*** MATERIAL FOR THIS EXERCISE ***

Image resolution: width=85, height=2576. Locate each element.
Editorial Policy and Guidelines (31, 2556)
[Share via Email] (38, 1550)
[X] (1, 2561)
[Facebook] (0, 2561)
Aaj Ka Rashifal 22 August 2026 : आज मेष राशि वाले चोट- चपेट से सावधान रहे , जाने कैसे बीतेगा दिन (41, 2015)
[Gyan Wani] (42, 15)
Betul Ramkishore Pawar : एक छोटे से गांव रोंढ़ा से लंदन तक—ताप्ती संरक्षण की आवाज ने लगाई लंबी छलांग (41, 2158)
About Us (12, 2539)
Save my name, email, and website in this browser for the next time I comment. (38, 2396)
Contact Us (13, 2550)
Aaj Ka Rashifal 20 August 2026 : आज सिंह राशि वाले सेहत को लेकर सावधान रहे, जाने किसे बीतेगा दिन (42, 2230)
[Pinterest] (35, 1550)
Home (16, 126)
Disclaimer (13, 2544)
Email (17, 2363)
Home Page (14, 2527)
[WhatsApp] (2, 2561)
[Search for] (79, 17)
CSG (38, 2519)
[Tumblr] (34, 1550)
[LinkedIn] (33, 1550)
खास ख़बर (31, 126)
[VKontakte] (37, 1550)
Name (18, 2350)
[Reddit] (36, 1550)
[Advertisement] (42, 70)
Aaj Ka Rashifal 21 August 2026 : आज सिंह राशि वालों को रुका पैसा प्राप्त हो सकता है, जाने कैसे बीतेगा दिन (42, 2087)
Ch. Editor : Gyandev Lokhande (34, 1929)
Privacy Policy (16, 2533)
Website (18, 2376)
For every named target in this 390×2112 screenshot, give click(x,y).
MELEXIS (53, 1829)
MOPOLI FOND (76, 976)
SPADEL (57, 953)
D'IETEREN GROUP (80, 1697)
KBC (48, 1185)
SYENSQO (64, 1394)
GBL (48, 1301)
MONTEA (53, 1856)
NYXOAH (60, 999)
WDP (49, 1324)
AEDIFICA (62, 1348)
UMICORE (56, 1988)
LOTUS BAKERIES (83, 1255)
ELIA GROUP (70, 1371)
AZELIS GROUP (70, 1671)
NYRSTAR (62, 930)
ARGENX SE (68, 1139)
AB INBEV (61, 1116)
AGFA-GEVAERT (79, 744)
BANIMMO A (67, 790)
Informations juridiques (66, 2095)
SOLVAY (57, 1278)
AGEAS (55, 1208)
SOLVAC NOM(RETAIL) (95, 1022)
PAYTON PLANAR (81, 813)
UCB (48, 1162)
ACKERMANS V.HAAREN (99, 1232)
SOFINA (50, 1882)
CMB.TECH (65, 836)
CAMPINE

*** End of MATERIAL FOR THIS EXERCISE ***

TASK STATEMENT:
Where the data above reaches the line holding "Betul Ramkishore Pawar", begin printing, and stop after the line holding "For every named". Each line must be reproduced exactly, with nothing else added.

SOLUTION:
Betul Ramkishore Pawar : एक छोटे से गांव रोंढ़ा से लंदन तक—ताप्ती संरक्षण की आवाज ने लगाई लंबी छलांग (41, 2158)
About Us (12, 2539)
Save my name, email, and website in this browser for the next time I comment. (38, 2396)
Contact Us (13, 2550)
Aaj Ka Rashifal 20 August 2026 : आज सिंह राशि वाले सेहत को लेकर सावधान रहे, जाने किसे बीतेगा दिन (42, 2230)
[Pinterest] (35, 1550)
Home (16, 126)
Disclaimer (13, 2544)
Email (17, 2363)
Home Page (14, 2527)
[WhatsApp] (2, 2561)
[Search for] (79, 17)
CSG (38, 2519)
[Tumblr] (34, 1550)
[LinkedIn] (33, 1550)
खास ख़बर (31, 126)
[VKontakte] (37, 1550)
Name (18, 2350)
[Reddit] (36, 1550)
[Advertisement] (42, 70)
Aaj Ka Rashifal 21 August 2026 : आज सिंह राशि वालों को रुका पैसा प्राप्त हो सकता है, जाने कैसे बीतेगा दिन (42, 2087)
Ch. Editor : Gyandev Lokhande (34, 1929)
Privacy Policy (16, 2533)
Website (18, 2376)
For every named target in this 390×2112 screenshot, give click(x,y).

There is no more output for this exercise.